» EXERCISE DESCRIPTION: Return the lines of the data below, from the one containing "You are a computer-use agent." through the very last, exactly and with both ends included; no pictures.

Saved entries
● ● ● ●
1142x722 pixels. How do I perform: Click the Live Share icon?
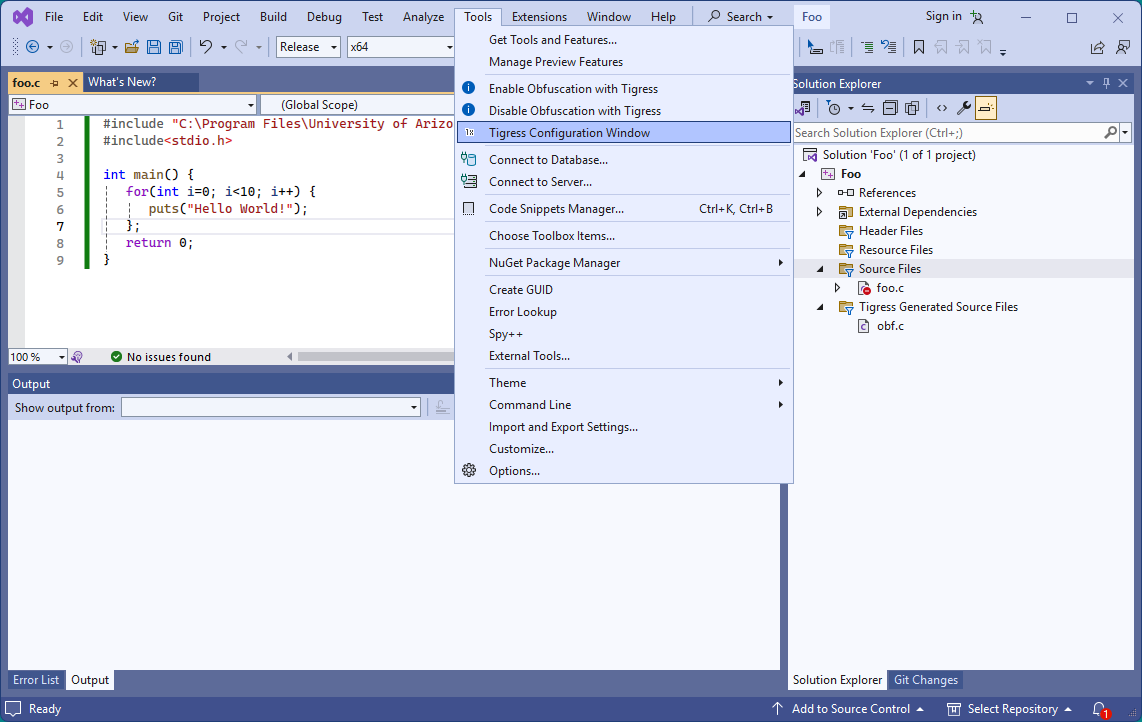1097,47
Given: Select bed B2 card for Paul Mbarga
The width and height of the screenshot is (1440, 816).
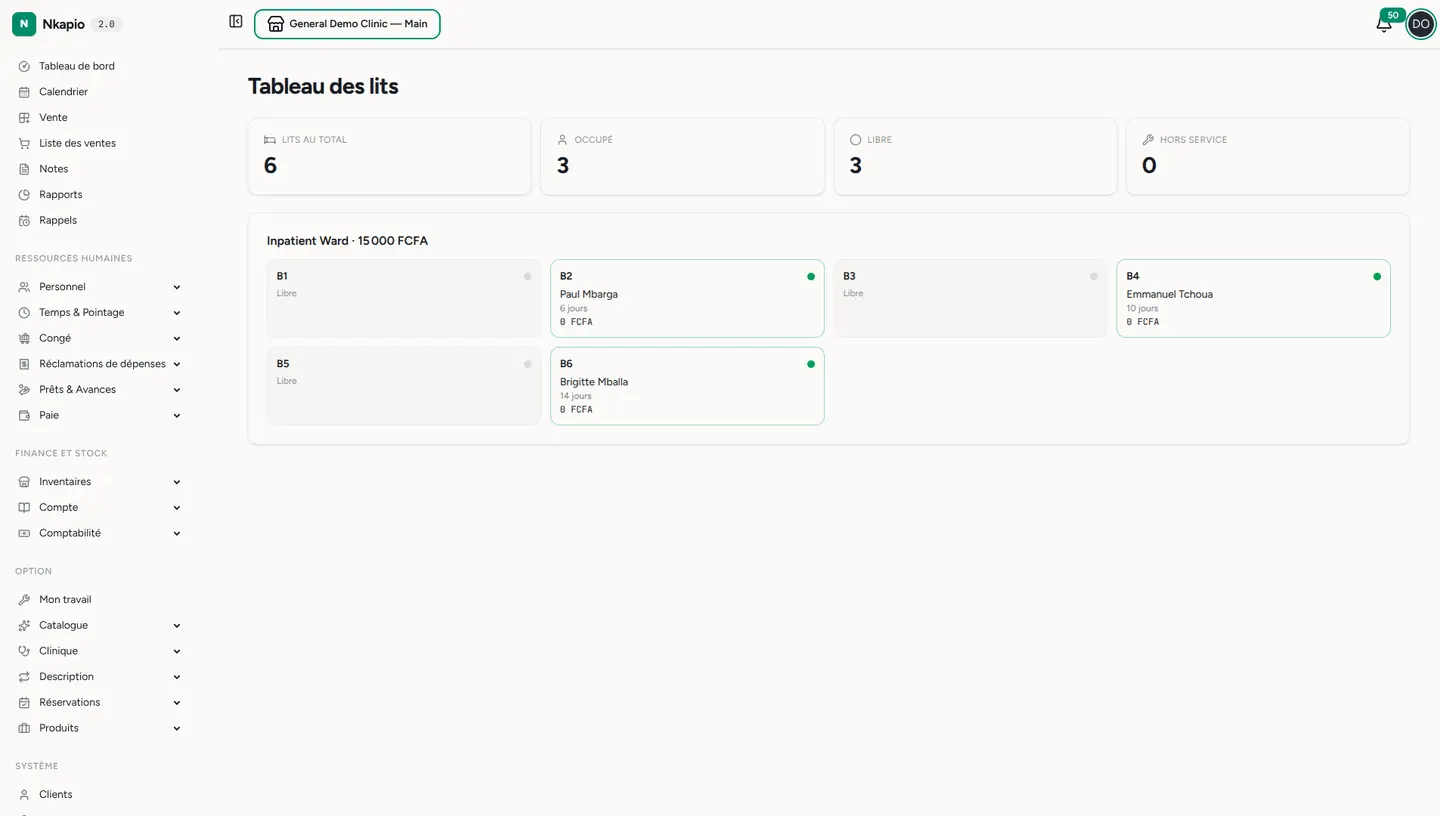Looking at the screenshot, I should tap(687, 298).
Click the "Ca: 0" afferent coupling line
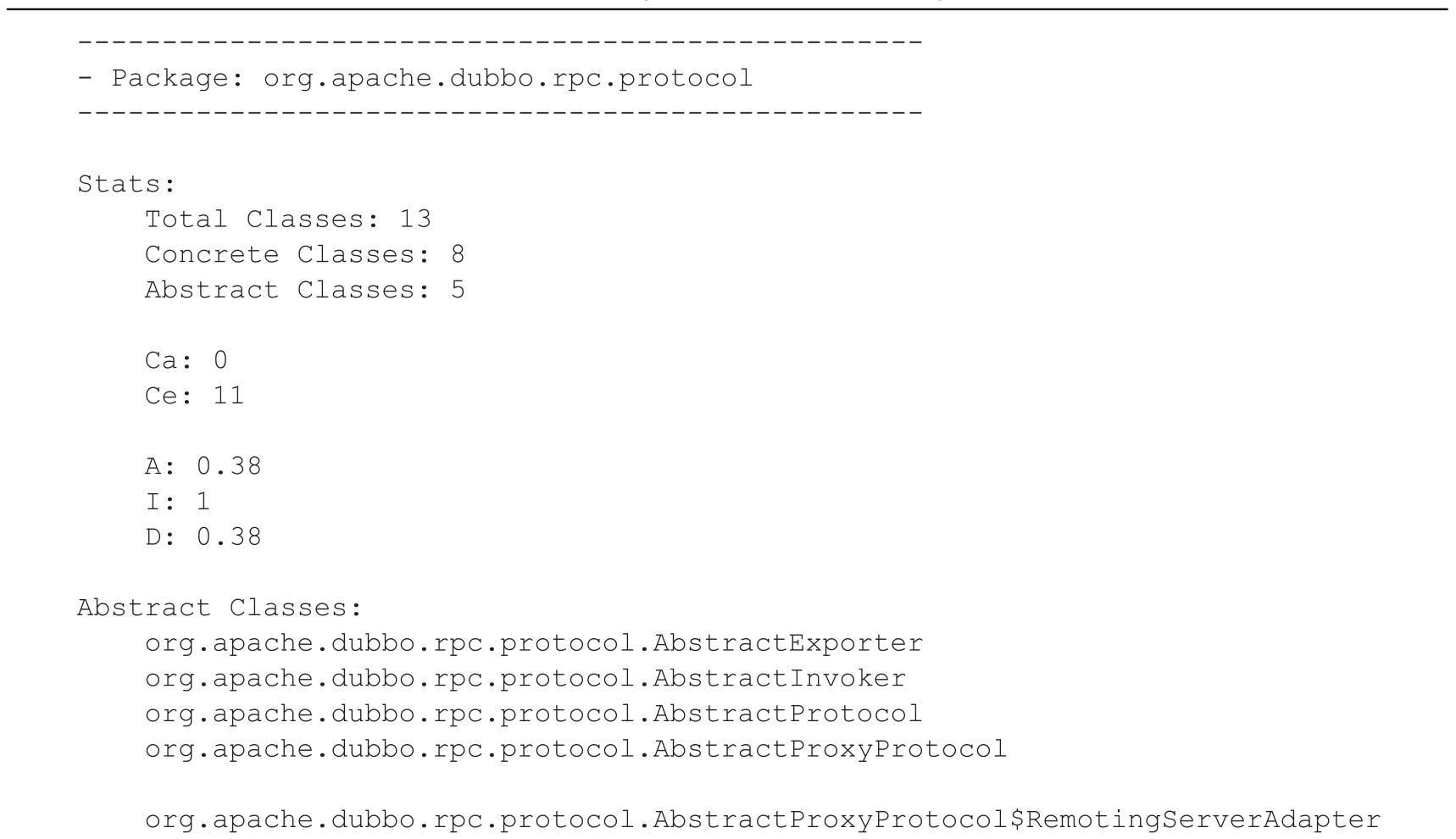This screenshot has height=839, width=1456. 186,360
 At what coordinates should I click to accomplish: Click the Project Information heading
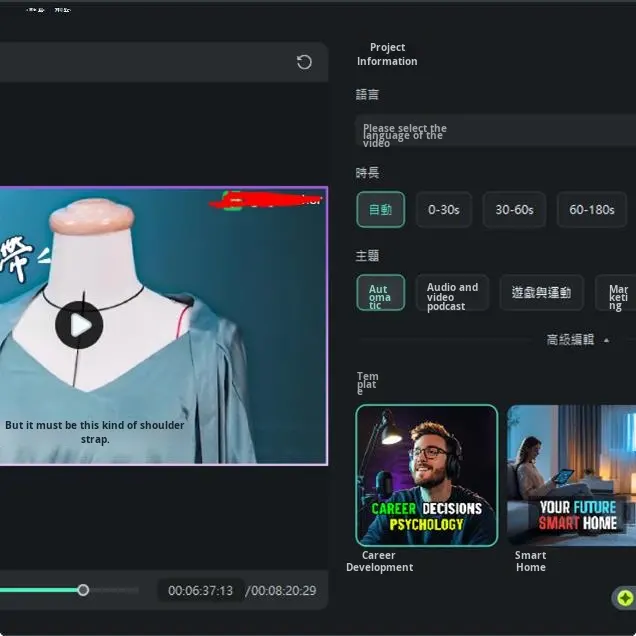(387, 54)
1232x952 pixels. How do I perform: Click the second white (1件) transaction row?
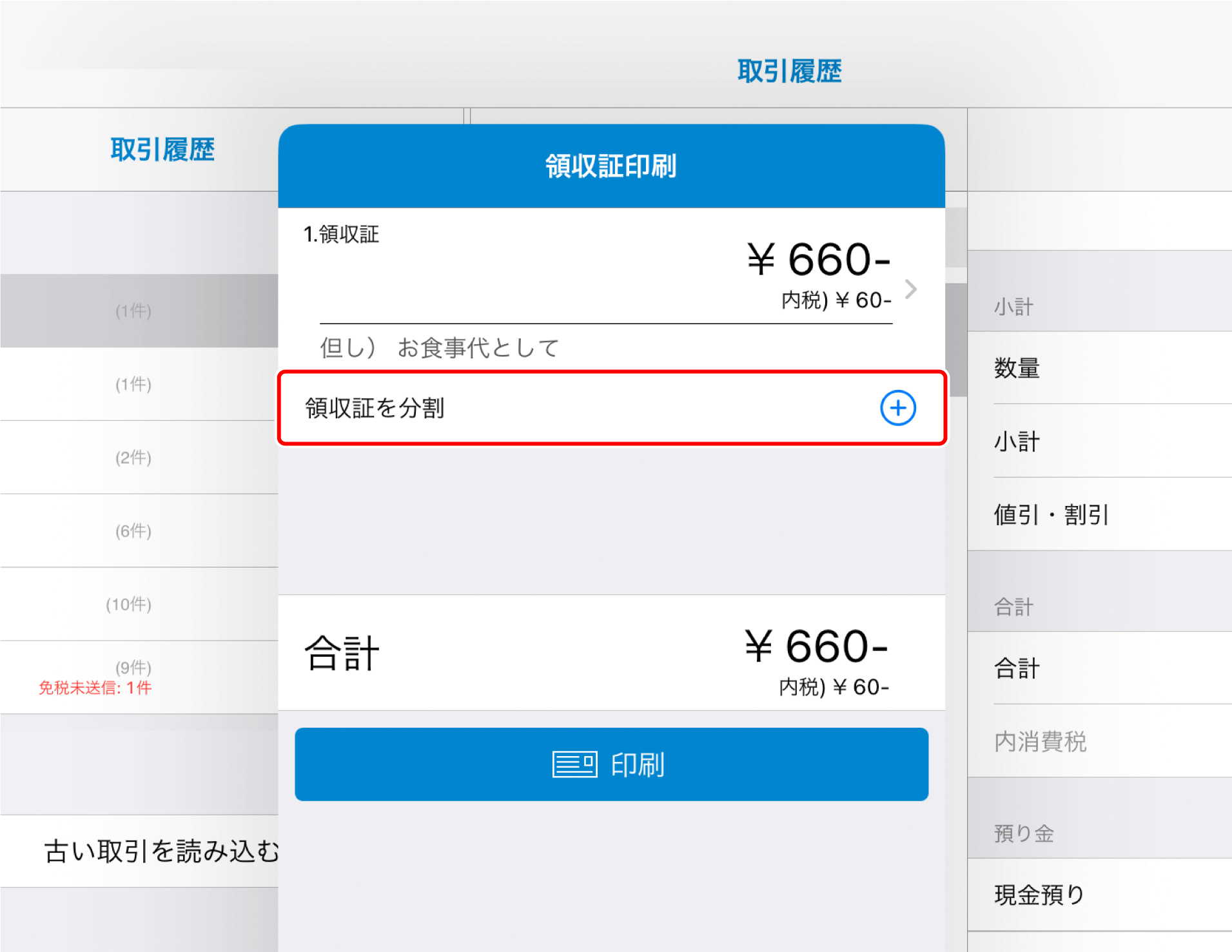(x=133, y=384)
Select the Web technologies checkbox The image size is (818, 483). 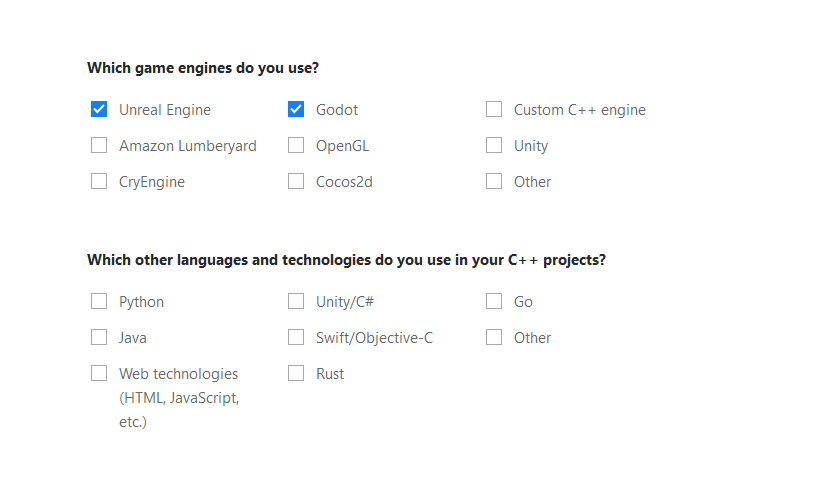[99, 374]
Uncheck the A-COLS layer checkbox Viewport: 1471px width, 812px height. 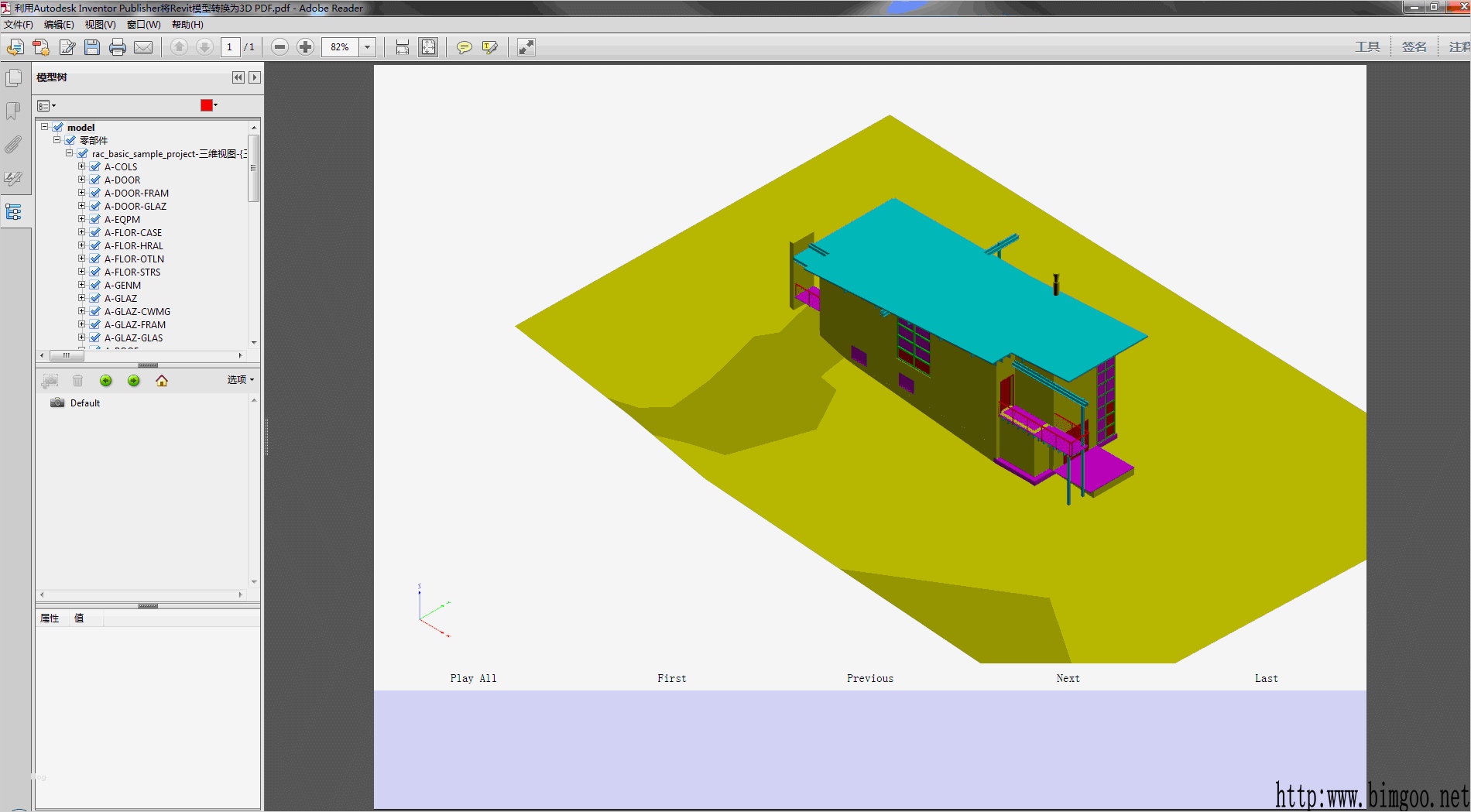click(x=95, y=166)
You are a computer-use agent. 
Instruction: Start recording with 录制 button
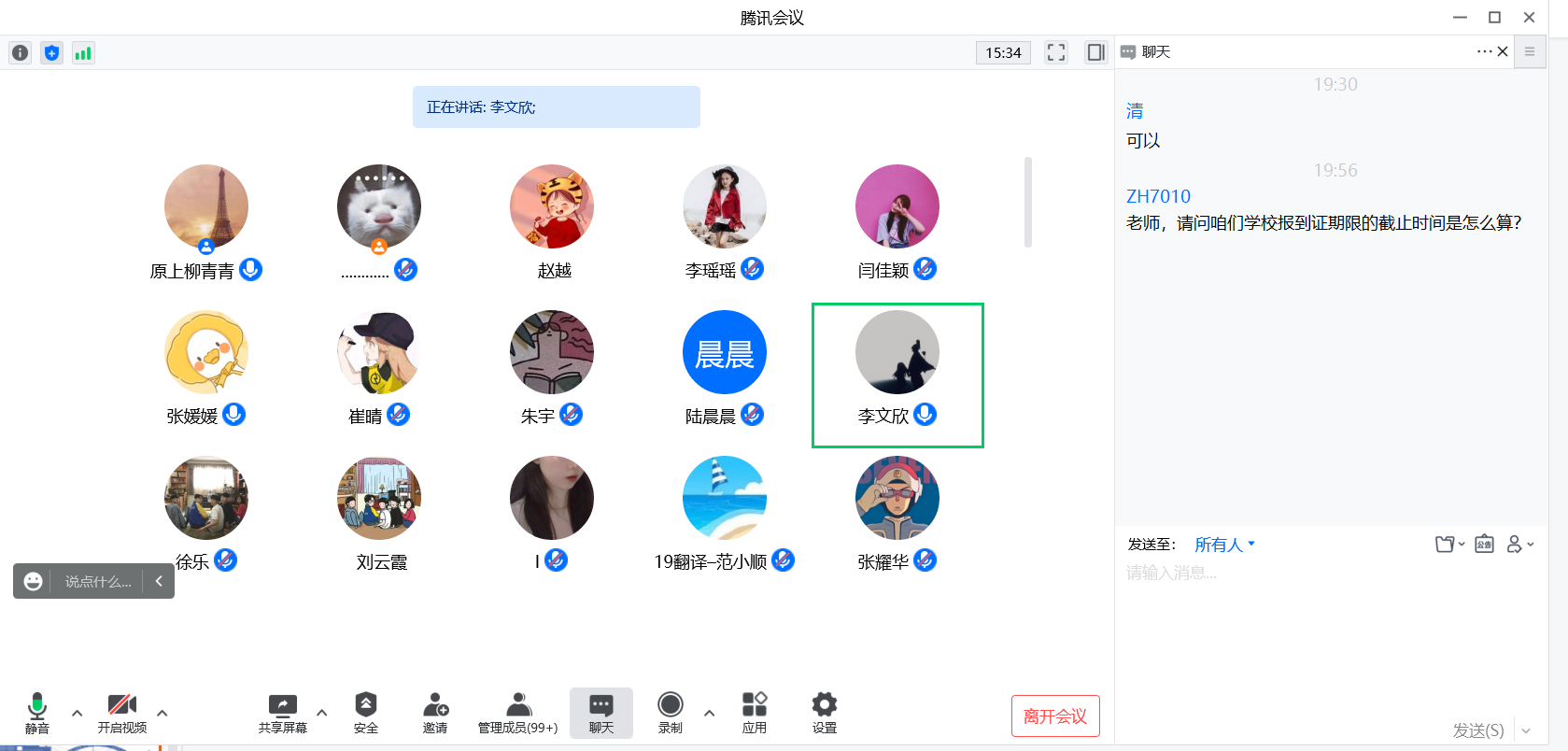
● ● ● ●
» ANSWER TO THE PROBLEM:
You are a computer-use agent. 
Instruction: Start recording with 录制 button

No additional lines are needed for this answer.